2/ Venons-en à l'affaire, en terme de politique extérieure. Constatons tout d'abord l'escalade. Depuis Carl von C., je me méfie toujours des escalades en matière stratégique, même si celle-ci sera contrôlée. Entendre M. Erdogan évoquer les méfaits français en Algérie lui attirera forcément la réplique de son action dans la partie kurde, qu'il considère probablement comme un département connaissant des tentations sécessionnistes armées, qu'il qualifie de terroristes : similitude des situations, similitude des méthodes ?

3/ Il reste que cela vient d'ailleurs conforter la place de l'AKP sur la scène intérieure, celui-ci revêtant avec délectation les oripeaux de l'identité turque, étant cette fois-ci plus kémaliste que l’Atatürk, et réprimant d’ailleurs pareillement les Kurdes. L'entendre enfin dénoncer la liberté de pensée et d'expression, à l'heure de l’instrumentalisation du procès Ergenekon et des contraintes mises à la liberté de la presse (on se croirait en Hongrie, c'est dire), ça me reste un peu en travers de la gorge. N'entrons donc pas dans ces débats, qui tiennent du jeu de rôle.

4/ Autrement dit, et pour conclure sur la réaction turque : Ankara a tout intérêt, pour des motifs intérieurs, à faire mousser la querelle. En plus, à l'extérieur, cela renforce son image de principal opposant proche-oriental à la domination occidentale, et donc son rôle de modèle de la rive sud de la Méditerranée...... Tout bénéfice pour lui !

5/ Du coup, on en vient à s'interroger sur la politique étrangère de la France à l'égard de la Turquie. Bon, on avait compris que la France s'opposait à son entrée dans l'UE : mais honnêtement, qui en parle sérieusement maintenant ? les difficultés européennes sont telles, et la position hostile à l'entrée turque est désormais suffisamment partagée, qu'il n'y a plus de sens à vouloir arrêter un train qui est à l'arrêt, frein de parc mis.
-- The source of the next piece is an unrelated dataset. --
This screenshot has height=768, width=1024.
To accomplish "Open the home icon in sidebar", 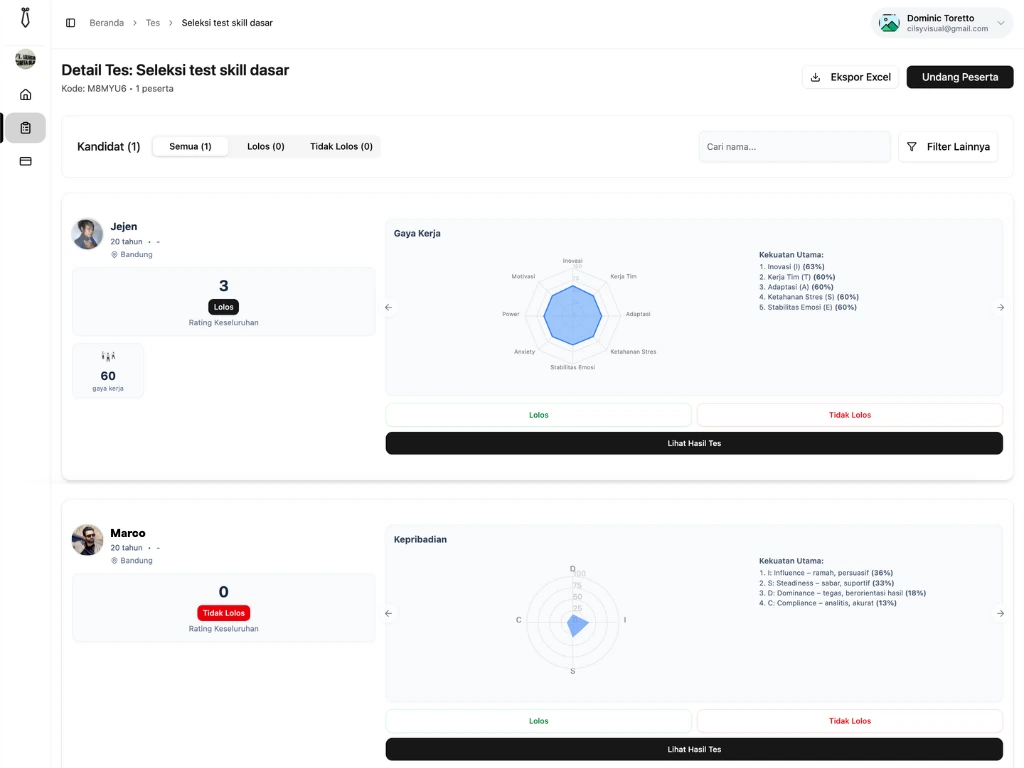I will (25, 95).
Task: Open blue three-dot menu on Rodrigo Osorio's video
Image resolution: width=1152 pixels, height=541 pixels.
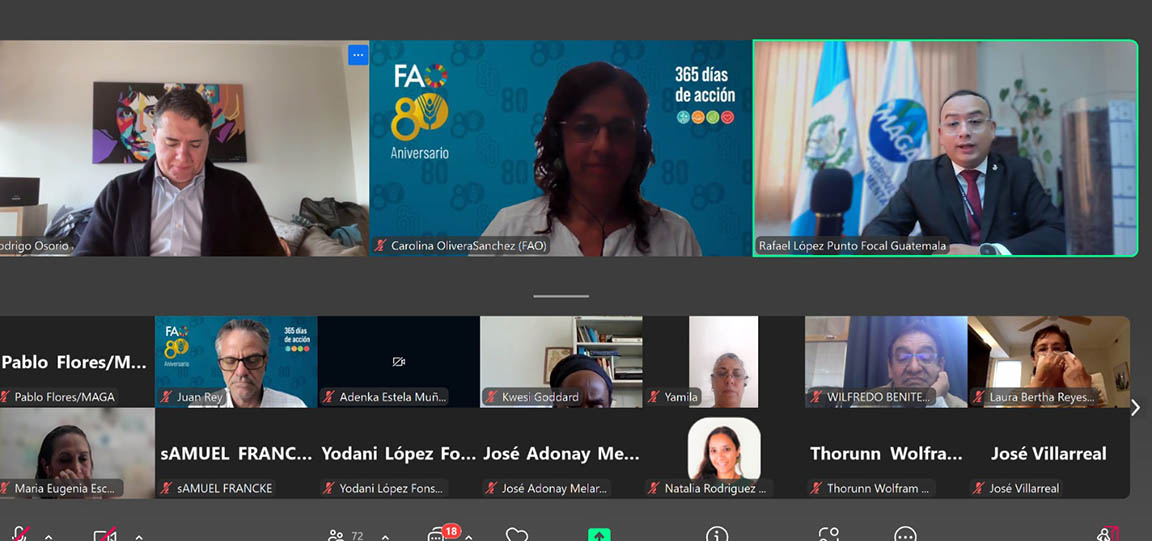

Surtout, la question chypriote constitue un obstacle durable, qui n'est pas prêt d'être levé.

6/ Or, il faut considérer la place de la Turquie dans le dispositif régional :

  • tout d'abord, un pays économiquement émergent (pas sûr que ça dure, mais ça, c'est un autre sujet) ;
  • ensuite, un acteur qui a su se repositionner dans le Proche Orient, jouant habilement entre les pays arabes de la péninsule et une hostilité vaguement surjouée avec Israël, et une ambiguïté avec la Syrie (ça coince à haute voix, mais ça trouve finalement pratique que les Kurdes Syriens soient sous le joug, voir mon billet);
  • enfin, un rôle de "modèle" pour les nouveaux régimes issus des révoltes arabes, qui voient dans la Turquie la possibilité d'une réussite musulmane proche-orientale (en oubliant d’ailleurs qu'elle n'est possible que grâce à 70 ans de kémalisme, donc de laïcité absolue, et deux ou trois dictatures militaires en sus)

7/ La France est-elle économiquement si solide ? a-t-elle une position si forte au Proche-Orient? est-elle perçue tellement comme un modèle dans le Maghreb ? Autrement dit, est-elle en posture de jouer les gros bras ? Poser la question suffit à y répondre.
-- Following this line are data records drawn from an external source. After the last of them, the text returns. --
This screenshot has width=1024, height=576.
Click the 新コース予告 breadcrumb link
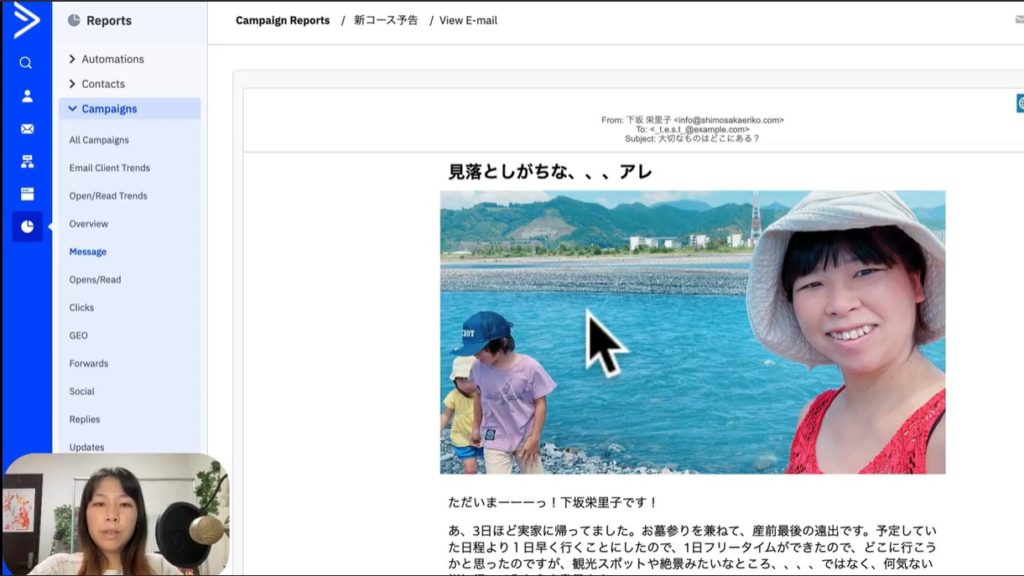pos(386,21)
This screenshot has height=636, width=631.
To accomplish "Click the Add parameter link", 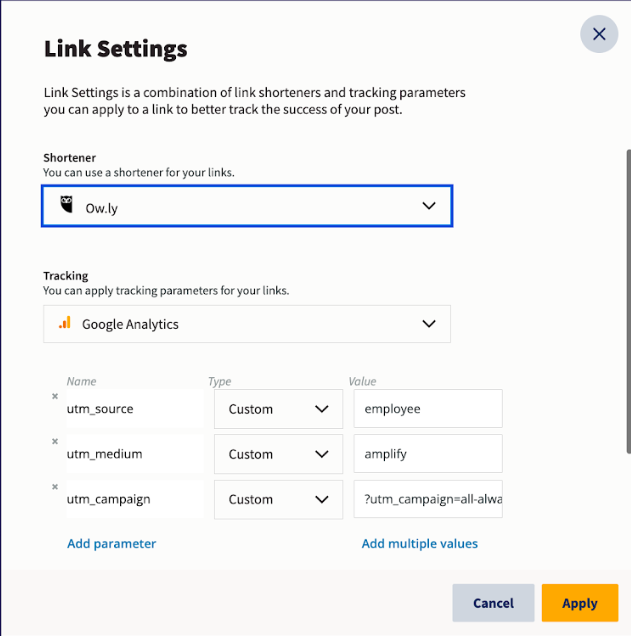I will click(x=112, y=544).
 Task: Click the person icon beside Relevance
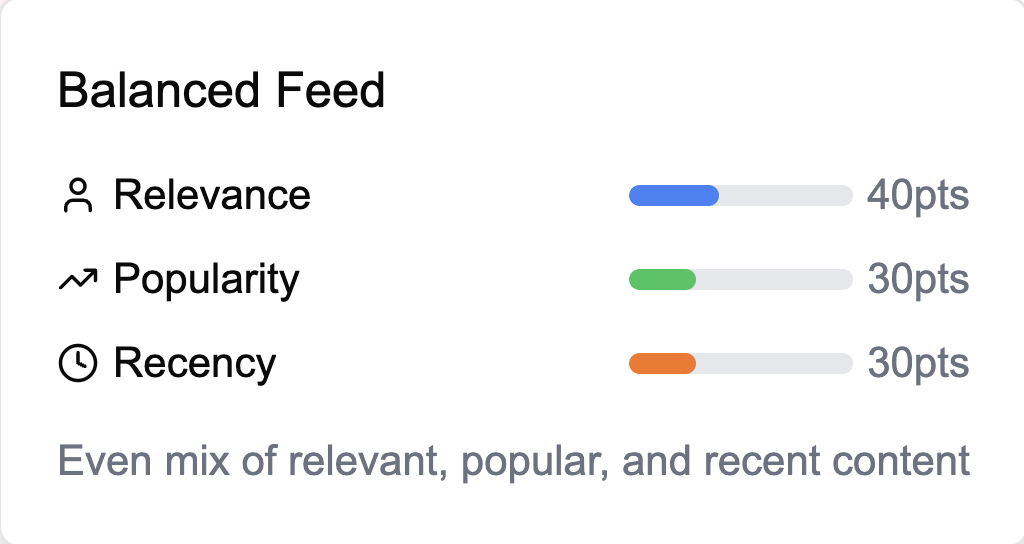tap(77, 196)
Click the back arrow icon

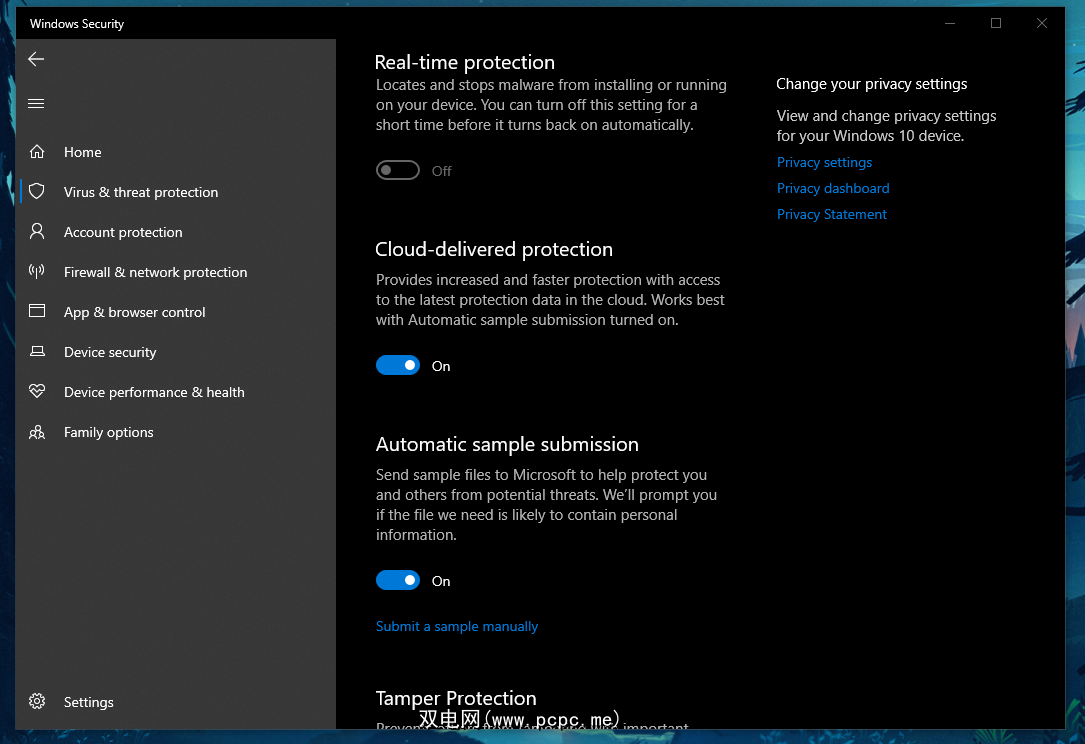click(36, 59)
8/ Enfin, en ce moment, il y a une crise syrienne et, par contagion, des effets de contagion au Liban où nos soldats tiennent garnison. La Turquie (alliée de l'OTAN) est le seul voisin de la Syrie à manifester une certaine hostilité à Bachar Assad, dans la répression en cours. Est-ce vraiment le moment de se fâcher, si l'on veut jouer un quelconque rôle dans le règlement de la crise syrienne ?

On comprend la gêne d'A. Juppé et l'expression publique (d’ailleurs surprenante, car à l'encontre de la solidarité gouvernementale) de son dissentiment.